* [Goal of the exercise] Where the line with "Estatuto general (346, 1744)" appears in the records below, start there and transcribe each line exactly through the last.

Dataset entries:
· · · ·
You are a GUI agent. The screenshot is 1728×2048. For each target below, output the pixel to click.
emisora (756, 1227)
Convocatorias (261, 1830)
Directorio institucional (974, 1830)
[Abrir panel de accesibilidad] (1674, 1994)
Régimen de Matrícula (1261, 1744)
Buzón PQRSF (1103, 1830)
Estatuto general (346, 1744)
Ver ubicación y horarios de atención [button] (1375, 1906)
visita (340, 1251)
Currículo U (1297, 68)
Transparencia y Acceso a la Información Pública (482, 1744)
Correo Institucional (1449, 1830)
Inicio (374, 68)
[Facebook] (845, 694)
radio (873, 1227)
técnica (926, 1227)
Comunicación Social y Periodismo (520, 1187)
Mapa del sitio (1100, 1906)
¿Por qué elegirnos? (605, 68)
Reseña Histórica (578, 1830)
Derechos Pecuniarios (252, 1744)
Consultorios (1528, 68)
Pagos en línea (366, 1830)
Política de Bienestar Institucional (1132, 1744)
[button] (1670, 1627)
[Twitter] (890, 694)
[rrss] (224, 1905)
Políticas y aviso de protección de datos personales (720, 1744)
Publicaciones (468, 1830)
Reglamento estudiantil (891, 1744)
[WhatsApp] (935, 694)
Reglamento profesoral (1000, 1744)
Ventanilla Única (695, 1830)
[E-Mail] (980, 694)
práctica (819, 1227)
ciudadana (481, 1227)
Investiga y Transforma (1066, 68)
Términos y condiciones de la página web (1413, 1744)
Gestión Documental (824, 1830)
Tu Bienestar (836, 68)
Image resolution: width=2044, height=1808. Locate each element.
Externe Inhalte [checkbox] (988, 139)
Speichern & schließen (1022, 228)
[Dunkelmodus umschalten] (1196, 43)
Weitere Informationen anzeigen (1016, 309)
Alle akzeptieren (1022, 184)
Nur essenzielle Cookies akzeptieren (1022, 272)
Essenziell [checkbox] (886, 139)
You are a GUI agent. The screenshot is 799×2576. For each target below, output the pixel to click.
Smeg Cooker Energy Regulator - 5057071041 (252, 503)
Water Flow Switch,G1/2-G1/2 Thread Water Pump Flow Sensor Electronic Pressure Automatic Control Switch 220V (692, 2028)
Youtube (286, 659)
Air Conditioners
· · · ·
* [Written reply]
Estatuto general (346, 1744)
Ver ubicación y horarios de atención [button] (1375, 1906)
visita (340, 1251)
Currículo U (1297, 68)
Transparencia y Acceso a la Información Pública (482, 1744)
Correo Institucional (1449, 1830)
Inicio (374, 68)
[Facebook] (845, 694)
radio (873, 1227)
técnica (926, 1227)
Comunicación Social y Periodismo (520, 1187)
Mapa del sitio (1100, 1906)
¿Por qué elegirnos? (605, 68)
Reseña Histórica (578, 1830)
Derechos Pecuniarios (252, 1744)
Consultorios (1528, 68)
Pagos en línea (366, 1830)
Política de Bienestar Institucional (1132, 1744)
[button] (1670, 1627)
[Twitter] (890, 694)
[rrss] (224, 1905)
Políticas y aviso de protección de datos personales (720, 1744)
Publicaciones (468, 1830)
Reglamento estudiantil (891, 1744)
[WhatsApp] (935, 694)
Reglamento profesoral (1000, 1744)
Ventanilla Única (695, 1830)
[E-Mail] (980, 694)
práctica (819, 1227)
ciudadana (481, 1227)
Investiga y Transforma (1066, 68)
Términos y condiciones de la página web (1413, 1744)
Gestión Documental (824, 1830)
Tu Bienestar (836, 68)
Image resolution: width=2044, height=1808. Locate each element.
Externe Inhalte [checkbox] (988, 139)
Speichern & schließen (1022, 228)
[Dunkelmodus umschalten] (1196, 43)
Weitere Informationen anzeigen (1016, 309)
Alle akzeptieren (1022, 184)
Nur essenzielle Cookies akzeptieren (1022, 272)
Essenziell [checkbox] (886, 139)
You are a GUI agent. The screenshot is 799×2576. For each target below, output the pixel to click.
Smeg Cooker Energy Regulator - 5057071041 (252, 503)
Water Flow Switch,G1/2-G1/2 Thread Water Pump Flow Sensor Electronic Pressure Automatic Control Switch 220V (692, 2028)
Youtube (286, 659)
Air Conditioners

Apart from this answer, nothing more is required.